◆ To do:
Run through the records and, wherever a line holds the word "create", return that line.

(Dataset entries)
......

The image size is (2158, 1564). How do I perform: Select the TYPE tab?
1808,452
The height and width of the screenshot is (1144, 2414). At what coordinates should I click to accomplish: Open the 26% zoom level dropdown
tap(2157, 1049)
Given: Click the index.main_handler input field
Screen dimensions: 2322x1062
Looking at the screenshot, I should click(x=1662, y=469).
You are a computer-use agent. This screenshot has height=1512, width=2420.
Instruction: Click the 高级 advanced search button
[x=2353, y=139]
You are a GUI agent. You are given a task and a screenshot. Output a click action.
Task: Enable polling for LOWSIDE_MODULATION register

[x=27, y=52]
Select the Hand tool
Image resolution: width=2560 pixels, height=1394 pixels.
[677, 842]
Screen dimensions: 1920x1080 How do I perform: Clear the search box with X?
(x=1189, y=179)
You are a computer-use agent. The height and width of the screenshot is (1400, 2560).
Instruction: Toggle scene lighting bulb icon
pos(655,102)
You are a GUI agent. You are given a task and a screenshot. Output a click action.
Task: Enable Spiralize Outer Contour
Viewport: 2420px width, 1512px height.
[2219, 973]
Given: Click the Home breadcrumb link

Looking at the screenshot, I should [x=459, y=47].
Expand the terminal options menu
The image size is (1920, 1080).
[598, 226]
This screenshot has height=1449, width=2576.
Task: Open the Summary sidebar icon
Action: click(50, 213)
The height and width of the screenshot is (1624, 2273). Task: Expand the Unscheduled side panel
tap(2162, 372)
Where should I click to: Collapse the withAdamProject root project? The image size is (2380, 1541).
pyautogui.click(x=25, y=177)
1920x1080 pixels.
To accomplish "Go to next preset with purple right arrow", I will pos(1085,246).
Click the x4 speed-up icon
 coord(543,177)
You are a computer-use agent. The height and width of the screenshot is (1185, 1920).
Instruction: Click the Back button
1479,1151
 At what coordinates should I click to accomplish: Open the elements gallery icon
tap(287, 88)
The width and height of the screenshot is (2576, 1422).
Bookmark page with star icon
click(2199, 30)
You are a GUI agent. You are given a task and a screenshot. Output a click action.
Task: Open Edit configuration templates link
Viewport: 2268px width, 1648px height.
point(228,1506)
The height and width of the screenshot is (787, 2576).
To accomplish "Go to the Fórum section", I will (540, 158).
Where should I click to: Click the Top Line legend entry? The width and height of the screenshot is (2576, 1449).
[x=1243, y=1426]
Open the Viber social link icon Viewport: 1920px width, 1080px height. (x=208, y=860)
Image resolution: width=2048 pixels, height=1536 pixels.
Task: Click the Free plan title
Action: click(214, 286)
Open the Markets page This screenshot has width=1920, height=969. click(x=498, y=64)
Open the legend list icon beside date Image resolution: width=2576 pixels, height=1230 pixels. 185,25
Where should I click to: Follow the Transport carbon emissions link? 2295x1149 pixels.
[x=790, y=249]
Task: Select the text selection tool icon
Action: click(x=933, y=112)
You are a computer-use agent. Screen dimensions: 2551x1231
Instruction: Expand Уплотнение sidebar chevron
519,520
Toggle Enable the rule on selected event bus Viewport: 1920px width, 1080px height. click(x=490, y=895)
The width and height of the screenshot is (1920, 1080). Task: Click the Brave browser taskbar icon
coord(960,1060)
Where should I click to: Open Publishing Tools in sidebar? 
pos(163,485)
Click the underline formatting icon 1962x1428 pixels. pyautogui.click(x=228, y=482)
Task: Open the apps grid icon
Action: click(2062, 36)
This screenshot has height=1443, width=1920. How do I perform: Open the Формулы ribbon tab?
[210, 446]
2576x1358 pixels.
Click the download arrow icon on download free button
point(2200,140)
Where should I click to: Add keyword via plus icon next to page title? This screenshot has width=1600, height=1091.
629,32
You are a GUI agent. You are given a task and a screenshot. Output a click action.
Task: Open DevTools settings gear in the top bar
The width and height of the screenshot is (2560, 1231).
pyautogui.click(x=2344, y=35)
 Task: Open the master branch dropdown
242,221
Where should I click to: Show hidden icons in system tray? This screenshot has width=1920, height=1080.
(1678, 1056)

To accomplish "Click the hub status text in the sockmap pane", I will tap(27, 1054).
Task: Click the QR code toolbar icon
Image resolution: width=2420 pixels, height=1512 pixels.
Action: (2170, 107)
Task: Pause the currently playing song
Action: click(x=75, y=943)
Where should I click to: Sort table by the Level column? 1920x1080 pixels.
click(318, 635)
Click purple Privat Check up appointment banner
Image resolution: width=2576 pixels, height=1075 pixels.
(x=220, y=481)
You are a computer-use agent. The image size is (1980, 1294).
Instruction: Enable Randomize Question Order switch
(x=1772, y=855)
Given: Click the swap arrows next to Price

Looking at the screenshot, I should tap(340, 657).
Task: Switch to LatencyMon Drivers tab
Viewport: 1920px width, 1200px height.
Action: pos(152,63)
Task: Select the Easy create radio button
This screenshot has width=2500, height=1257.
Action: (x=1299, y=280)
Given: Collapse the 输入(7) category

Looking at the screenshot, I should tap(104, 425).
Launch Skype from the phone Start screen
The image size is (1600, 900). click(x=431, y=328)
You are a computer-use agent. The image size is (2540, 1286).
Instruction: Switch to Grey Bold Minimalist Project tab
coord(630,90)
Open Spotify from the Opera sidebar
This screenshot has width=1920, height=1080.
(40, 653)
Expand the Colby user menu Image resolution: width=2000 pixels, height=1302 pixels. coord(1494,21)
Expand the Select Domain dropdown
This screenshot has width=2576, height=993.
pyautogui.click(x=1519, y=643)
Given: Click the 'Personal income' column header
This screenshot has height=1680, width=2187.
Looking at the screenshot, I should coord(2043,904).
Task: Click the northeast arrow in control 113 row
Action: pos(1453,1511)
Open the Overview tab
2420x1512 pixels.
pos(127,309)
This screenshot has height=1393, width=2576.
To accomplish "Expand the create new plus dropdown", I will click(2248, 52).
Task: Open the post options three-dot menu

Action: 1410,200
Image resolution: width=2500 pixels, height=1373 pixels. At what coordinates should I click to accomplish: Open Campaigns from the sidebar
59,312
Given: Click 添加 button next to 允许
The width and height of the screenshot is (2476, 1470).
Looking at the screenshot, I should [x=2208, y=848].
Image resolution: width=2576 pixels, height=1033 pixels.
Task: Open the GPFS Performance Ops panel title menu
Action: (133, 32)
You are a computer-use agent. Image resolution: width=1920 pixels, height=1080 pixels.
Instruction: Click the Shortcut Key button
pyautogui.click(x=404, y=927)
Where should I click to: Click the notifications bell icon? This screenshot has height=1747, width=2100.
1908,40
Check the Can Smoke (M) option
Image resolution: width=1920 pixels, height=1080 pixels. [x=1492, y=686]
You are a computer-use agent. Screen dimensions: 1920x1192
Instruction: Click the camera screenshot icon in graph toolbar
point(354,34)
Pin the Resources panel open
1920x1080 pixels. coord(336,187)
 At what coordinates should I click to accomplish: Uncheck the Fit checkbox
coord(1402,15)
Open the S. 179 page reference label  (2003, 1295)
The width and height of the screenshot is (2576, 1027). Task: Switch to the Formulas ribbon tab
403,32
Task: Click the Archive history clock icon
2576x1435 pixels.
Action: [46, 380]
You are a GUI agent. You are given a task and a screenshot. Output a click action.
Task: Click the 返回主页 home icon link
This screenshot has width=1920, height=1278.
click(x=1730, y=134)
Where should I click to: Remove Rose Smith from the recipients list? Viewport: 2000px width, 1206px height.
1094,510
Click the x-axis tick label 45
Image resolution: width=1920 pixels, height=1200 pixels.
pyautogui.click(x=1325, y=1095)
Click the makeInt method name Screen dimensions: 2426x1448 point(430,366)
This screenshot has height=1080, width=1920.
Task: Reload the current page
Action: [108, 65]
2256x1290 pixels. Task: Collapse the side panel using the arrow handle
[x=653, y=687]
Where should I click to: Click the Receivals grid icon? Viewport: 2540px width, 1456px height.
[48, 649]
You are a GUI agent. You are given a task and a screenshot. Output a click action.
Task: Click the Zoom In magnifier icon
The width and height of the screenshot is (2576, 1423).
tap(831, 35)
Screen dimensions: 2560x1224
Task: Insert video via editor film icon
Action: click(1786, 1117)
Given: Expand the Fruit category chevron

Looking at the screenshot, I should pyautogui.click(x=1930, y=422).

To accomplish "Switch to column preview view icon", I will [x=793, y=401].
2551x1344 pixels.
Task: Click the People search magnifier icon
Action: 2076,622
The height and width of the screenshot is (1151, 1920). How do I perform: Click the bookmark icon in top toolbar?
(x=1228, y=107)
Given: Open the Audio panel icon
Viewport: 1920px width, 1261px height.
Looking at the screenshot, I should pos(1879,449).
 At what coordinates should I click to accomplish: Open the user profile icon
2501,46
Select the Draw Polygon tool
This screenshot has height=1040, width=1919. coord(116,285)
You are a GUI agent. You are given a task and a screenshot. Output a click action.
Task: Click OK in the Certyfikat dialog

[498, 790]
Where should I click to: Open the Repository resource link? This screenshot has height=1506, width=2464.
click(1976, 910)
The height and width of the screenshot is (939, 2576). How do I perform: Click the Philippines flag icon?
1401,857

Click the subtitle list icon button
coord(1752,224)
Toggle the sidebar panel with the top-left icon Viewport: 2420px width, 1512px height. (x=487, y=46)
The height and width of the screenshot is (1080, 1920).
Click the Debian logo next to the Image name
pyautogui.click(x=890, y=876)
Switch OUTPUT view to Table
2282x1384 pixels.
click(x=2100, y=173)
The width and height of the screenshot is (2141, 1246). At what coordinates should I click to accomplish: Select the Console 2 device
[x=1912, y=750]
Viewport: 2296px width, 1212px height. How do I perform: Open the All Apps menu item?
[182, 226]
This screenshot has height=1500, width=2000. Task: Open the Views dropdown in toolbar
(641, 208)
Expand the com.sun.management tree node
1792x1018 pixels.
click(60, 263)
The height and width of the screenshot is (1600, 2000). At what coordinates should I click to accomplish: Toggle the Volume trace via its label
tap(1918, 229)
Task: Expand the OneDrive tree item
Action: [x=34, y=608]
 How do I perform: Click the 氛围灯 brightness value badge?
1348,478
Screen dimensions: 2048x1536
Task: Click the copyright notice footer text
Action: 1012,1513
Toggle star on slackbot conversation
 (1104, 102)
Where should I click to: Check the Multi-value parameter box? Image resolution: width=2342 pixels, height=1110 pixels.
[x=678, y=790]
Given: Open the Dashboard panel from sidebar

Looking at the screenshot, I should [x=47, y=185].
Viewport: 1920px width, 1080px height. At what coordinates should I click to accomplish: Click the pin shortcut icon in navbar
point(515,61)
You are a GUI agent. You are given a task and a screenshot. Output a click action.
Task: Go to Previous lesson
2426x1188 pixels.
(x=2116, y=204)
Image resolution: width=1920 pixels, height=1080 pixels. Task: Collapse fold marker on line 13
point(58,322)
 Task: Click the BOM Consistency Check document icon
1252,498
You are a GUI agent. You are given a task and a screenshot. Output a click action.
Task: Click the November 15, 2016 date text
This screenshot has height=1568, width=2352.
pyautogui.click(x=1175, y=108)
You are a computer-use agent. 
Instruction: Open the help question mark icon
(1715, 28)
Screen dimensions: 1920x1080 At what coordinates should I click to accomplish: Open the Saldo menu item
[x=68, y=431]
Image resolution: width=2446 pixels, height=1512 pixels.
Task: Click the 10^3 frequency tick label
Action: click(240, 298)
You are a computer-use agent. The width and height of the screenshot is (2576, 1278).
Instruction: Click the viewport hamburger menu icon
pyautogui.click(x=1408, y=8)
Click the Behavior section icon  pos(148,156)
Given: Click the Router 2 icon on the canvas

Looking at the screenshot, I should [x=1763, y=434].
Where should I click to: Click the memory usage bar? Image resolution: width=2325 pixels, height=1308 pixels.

......

◆ Answer to this task:
Task: Select the Easy create radio button
To accomplish "Expand the create new plus dropdown", I will click(2248, 52).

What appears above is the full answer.